El artículo 116 de las Bases Orgánicas de 1843 mantuvo la integración de la Corte Suprema de Justicia en 11 ministros y un fiscal. La ley determinaría el número de suplentes, sus calidades, la forma de su elección y su duración. Restablecido el federalismo, en el Acta Constitutiva y de Reformas de 1847 se estableció que por medio de las leyes generales se arreglarían las elecciones de diputados, senadores, presidente de la República y ministros de la Suprema Corte de Justicia, pudiendo adoptarse la elección directa, sin otra excepción que la del tercio del Senado que establece el artículo 8º de esta Acta. Mas en las elecciones indirectas no podrá ser nombrado elector primario, ni secundario, el ciudadano que ejerza mando político, jurisdicción civil, eclesiástica o militar, o cura de almas, en representación del territorio en el cual desempeñe su encargo. Con la Constitución federal de 1857 cada uno de los individuos de la Suprema Corte de Justicia duraría en su encargo seis años y su elección sería indirecta en primer grado, en los términos que dispusiere la Ley Electoral.

Con la caída del Segundo Imperio, don Benito Juárez expidió el Decreto de 20 de agosto de 1867 por el que se revalida los actos judiciales del tiempo de la intervención y del imperio y restablece la Suprema Corte de Justicia, quedando como su presidente don Sebastián Lerdo de Tejada. Asimismo, el 20 de agosto se emitieron las reglas para la revalidación de las actuaciones judiciales del tiempo de la Intervención y del Imperio, así como la rehabilitación de los abogados que ejercieron la profesión durante el Imperio ante sus tribunales o bien aceptaron cargos en el mismo.

El 22 de mayo de 1900 se reformaron los artículos 91 y 96 de la Constitución para aumentar el número de ministros de la Suprema Corte de Justicia a 15, disponiendo que la ley establecería y organizaría a los Tribunales de Circuito, a los Juzgados de Distrito y al Ministerio Público de la Federación. El 20 de abril de 1901, la Suprema Corte de Justicia, en uso de las atribuciones que le concedía la fracción el artículo 63 del Código Federal de Procedimientos Civiles. El artículo 92 se reformó el 4 de junio de 1914 para establecer que los ministros de la Corte Suprema de Justicia serían electos por el Senado en escrutinio secreto, y precisamente entre las personas que proponga en terna el presidente de la República.

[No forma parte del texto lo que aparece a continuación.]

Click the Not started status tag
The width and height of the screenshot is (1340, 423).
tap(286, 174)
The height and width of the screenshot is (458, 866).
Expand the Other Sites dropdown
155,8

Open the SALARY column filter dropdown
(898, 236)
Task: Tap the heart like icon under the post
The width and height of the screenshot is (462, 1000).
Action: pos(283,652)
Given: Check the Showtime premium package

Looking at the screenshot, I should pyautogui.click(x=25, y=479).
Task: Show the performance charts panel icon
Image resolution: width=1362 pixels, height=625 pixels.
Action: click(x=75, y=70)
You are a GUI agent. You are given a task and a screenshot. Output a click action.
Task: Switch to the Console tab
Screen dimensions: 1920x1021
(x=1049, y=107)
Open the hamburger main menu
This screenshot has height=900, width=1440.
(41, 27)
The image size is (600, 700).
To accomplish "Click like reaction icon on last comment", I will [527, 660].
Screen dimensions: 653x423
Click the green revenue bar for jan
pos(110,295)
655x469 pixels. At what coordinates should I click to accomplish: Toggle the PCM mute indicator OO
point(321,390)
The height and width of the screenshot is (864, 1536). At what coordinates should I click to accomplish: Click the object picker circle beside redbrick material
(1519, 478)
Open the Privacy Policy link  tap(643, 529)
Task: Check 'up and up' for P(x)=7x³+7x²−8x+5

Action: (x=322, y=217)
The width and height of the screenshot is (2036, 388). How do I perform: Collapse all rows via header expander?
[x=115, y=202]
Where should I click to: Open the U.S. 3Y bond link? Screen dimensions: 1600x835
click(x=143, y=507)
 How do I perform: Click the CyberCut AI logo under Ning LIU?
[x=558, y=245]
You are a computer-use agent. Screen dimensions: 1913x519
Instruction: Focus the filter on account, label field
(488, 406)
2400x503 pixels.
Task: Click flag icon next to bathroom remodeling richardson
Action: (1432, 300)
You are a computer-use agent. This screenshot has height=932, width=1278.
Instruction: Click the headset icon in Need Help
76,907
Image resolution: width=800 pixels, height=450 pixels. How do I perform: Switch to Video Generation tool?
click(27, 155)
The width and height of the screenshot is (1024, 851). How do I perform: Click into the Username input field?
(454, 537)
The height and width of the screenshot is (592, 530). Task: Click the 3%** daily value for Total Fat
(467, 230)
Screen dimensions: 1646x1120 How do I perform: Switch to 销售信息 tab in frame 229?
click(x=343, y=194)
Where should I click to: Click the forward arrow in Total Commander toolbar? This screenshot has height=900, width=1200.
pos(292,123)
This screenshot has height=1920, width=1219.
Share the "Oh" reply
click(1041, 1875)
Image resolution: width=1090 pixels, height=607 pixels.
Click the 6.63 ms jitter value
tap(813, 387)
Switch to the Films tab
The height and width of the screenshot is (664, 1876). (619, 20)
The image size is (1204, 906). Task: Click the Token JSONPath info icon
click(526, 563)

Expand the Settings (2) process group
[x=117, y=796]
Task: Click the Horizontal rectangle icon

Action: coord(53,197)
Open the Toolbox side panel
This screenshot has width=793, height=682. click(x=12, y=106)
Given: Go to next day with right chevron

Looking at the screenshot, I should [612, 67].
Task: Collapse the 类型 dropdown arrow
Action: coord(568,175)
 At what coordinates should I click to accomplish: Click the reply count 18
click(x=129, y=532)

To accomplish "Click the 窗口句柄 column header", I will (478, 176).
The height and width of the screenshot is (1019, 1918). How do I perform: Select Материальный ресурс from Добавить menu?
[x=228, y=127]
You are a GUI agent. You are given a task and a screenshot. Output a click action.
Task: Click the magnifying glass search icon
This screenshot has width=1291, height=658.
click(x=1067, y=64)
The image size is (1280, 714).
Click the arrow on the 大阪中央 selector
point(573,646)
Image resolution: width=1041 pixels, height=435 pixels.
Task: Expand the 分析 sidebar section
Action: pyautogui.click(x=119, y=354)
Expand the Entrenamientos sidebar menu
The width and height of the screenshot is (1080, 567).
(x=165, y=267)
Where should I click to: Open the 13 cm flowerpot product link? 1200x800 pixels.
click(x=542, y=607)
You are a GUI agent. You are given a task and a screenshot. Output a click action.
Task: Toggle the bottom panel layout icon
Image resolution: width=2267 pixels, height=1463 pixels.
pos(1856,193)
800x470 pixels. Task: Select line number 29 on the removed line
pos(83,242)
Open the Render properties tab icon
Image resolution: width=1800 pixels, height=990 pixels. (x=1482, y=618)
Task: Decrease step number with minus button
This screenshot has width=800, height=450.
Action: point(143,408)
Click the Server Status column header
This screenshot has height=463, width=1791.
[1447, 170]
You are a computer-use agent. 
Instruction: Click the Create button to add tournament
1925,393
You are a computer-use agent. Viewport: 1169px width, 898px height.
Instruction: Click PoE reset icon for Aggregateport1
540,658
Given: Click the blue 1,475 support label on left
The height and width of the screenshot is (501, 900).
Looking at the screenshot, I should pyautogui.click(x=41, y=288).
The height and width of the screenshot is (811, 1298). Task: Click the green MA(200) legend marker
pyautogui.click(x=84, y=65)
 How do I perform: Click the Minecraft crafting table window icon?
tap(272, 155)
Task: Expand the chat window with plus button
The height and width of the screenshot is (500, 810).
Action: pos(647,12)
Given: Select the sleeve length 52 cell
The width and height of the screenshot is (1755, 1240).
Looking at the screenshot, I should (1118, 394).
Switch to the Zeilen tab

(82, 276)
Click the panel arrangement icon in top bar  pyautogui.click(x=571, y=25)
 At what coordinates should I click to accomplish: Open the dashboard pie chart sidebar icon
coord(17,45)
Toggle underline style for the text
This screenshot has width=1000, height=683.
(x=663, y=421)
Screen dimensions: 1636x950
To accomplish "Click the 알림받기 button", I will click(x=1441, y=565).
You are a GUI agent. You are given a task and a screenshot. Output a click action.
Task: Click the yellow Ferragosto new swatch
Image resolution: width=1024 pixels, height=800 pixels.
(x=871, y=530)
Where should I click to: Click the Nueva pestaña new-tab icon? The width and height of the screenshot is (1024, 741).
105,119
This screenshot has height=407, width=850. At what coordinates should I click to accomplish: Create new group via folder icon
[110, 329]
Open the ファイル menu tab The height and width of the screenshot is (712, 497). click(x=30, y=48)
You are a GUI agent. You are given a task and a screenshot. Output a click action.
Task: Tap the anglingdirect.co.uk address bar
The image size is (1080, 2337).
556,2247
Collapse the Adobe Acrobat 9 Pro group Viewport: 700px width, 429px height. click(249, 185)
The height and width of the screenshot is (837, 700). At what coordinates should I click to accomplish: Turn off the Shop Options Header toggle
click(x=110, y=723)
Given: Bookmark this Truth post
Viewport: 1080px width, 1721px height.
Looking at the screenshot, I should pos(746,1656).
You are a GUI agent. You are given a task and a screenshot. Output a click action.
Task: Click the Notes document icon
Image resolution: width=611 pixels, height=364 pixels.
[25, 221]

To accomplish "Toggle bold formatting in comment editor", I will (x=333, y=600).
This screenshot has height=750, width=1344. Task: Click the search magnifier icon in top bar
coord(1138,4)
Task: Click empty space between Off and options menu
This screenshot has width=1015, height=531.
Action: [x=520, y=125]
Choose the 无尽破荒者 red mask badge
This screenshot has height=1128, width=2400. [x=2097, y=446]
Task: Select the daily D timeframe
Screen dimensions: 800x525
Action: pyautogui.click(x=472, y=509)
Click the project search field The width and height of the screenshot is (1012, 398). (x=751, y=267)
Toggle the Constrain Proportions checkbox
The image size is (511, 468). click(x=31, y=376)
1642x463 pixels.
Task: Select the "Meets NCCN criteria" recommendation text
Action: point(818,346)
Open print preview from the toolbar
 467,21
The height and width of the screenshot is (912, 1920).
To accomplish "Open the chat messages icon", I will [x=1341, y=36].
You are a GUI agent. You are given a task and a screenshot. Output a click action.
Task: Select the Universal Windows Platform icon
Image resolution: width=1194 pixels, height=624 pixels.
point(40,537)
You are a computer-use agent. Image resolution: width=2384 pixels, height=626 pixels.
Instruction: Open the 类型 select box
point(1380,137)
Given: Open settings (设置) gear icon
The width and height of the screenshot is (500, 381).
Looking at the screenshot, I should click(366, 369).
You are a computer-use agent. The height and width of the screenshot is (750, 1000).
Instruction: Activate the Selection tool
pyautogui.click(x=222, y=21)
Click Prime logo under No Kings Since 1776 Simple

El Senado se erigirá en Colegio Electoral dentro del tercer día útil, que siga a aquél en que reciba del Ejecutivo la propuesta para ministros de la Corte Suprema; y si dicho cuerpo legislativo no hiciera la elección, el presidente de la República designará libremente a cualquiera de las personas señaladas en la terna. Cada uno de los ministros de la Corte Suprema de Justicia duraría en su cargo ocho años, contados desde la fecha que el Senado fije para otorgar la protesta constitucional, aun cuando el funcionario electo no se presente el día marcado.

Cuando en la fecha señalada no se presentare a otorgar la protesta alguno de los ministros de la Corte Suprema de Justicia, el Senado fijaría un término prudente, que no podrá excederse de dos meses, para que el ausente cumpla tal requisito, y si no acudiere a ello se procederá a nueva elección.